The alternative has another feature: the blk_update_request function is exported only for GPL-only modules. That is, if you want to create a proprietary kernel module (let PM save you from this thorny path), you cannot use blk_update_request (). So here the choice is yours.

Immediately, the transfer of the bytes from the request to the buffer and back, I brought to the do_simple_request () function.

static int do_simple_request (struct request * rq, unsigned int * nr_bytes)
{
    int ret = SUCCESS;
    struct bio_vec bvec;
    struct req_iterator iter;
    sblkdev_device_t * dev = rq-> q-> queuedata;
    loff_t pos = blk_rq_pos (rq) << SECTOR_SHIFT;
    loff_t dev_size = (loff_t)(dev->capacity << SECTOR_SHIFT);

    printk(KERN_WARNING "sblkdev: request start from sector %ld n", blk_rq_pos(rq));
    
    rq_for_each_segment(bvec, rq, iter)
    {
        unsigned long b_len = bvec.bv_len;

        void* b_buf = page_address(bvec.bv_page) + bvec.bv_offset;

        if ((pos + b_len) > dev_size)
            b_len = (unsigned long) (dev_size - pos);

        if (rq_data_dir (rq)) // WRITE
            memcpy (dev-> data + pos, b_buf, b_len);
        else // READ
            memcpy (b_buf, dev-> data + pos, b_len);

        pos + = b_len;
        * nr_bytes + = b_len;
    }

    return ret;
}

There is nothing new here: rq_for_each_segment goes through all the bio, and in them all the bio_vec structures, allowing us to get to the pages with the request data.
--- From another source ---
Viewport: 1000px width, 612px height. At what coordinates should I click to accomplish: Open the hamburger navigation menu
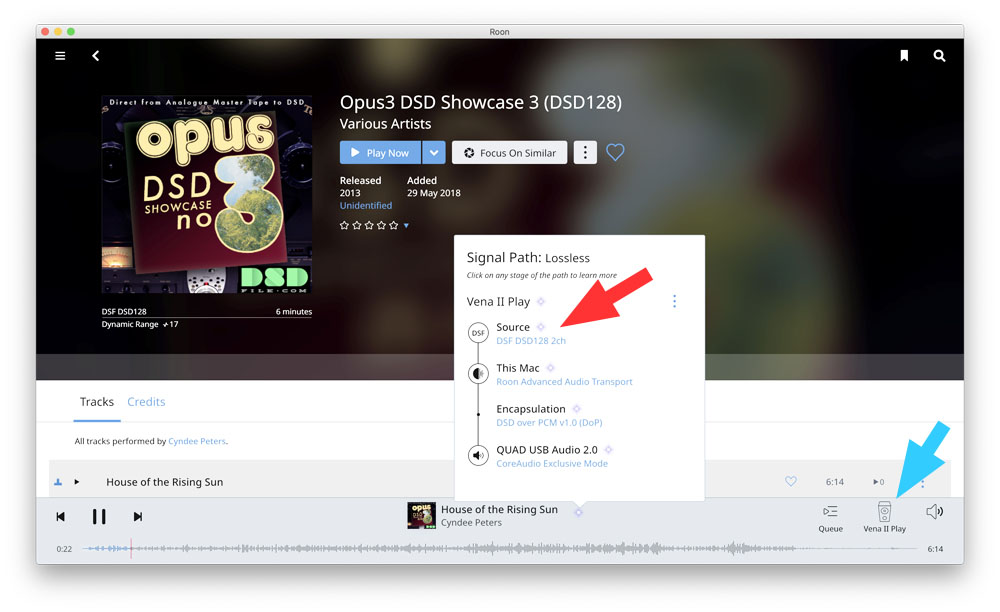[60, 56]
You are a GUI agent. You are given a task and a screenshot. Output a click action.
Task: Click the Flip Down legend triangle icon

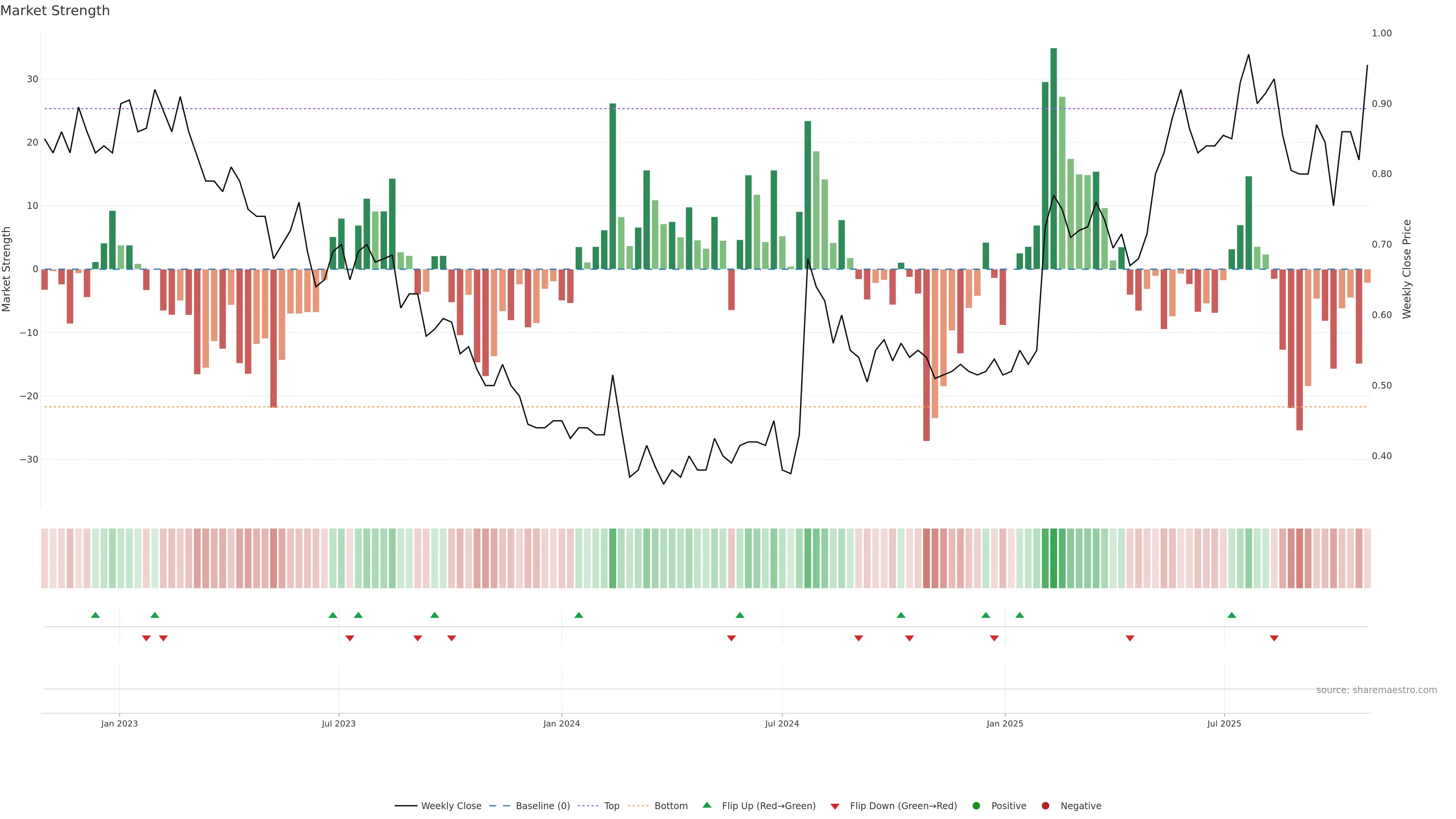click(x=835, y=806)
What are your impressions? It seems, everything is simple? Processing the request is generally just copying the data between the request pages and the internal buffer. Well worthy of a simple block device driver, right?
But there is a problem: This is not for real use!

The essence of the problem is that the request processing function queue_rq () is called in a loop that processes requests from the list. I don’t know what kind of blocking is used for this list, Spin or RCU (I don’t want to lie – who knows, correct me), but when I try to use, for example, mutex in the request processing function, the debug kernel swears and warns: doze here it is impossible. That is, it is impossible to use conventional synchronization tools or virtual memory (virtually contiguous memory) – the one that is allocated using vmalloc and can fall into the swap with everything that follows – because the process cannot go into the standby state.

Therefore, either only Spin or RCU locks and a buffer as an array of pages, or a list, or a tree, as implemented in .. linux drivers block brd.c, or pending processing in another thread, as implemented in .. linux drivers block loop.c.

I think it is not necessary to describe how to assemble the module, how to load it into the system and how to unload it. No innovations on this front, and thanks for that 🙂 So if someone wants to try it out, he will surely figure it out. Just do not do it right away on your favorite laptop! Raise the virtual or at least make a backup on the ball.
By the way, Veeam Backup for Linux 3.0.1.1046 is already available. Just do not try to run VAL 3.0.1.1046 on a kernel of 5.0 or higher. veeamsnap will not gather. And some multi-queue innovations are still at the testing stage.


One Comment

Leave a Reply

  1. That you for the write-up. A couple of notes.

    The vmalloc function allocates memory that is virtually contiguous, but it does not swap. So you can use vmalloc memory inside of the queue call, but you must have allocated it earlier. Only user space allocated memory can be used for swap.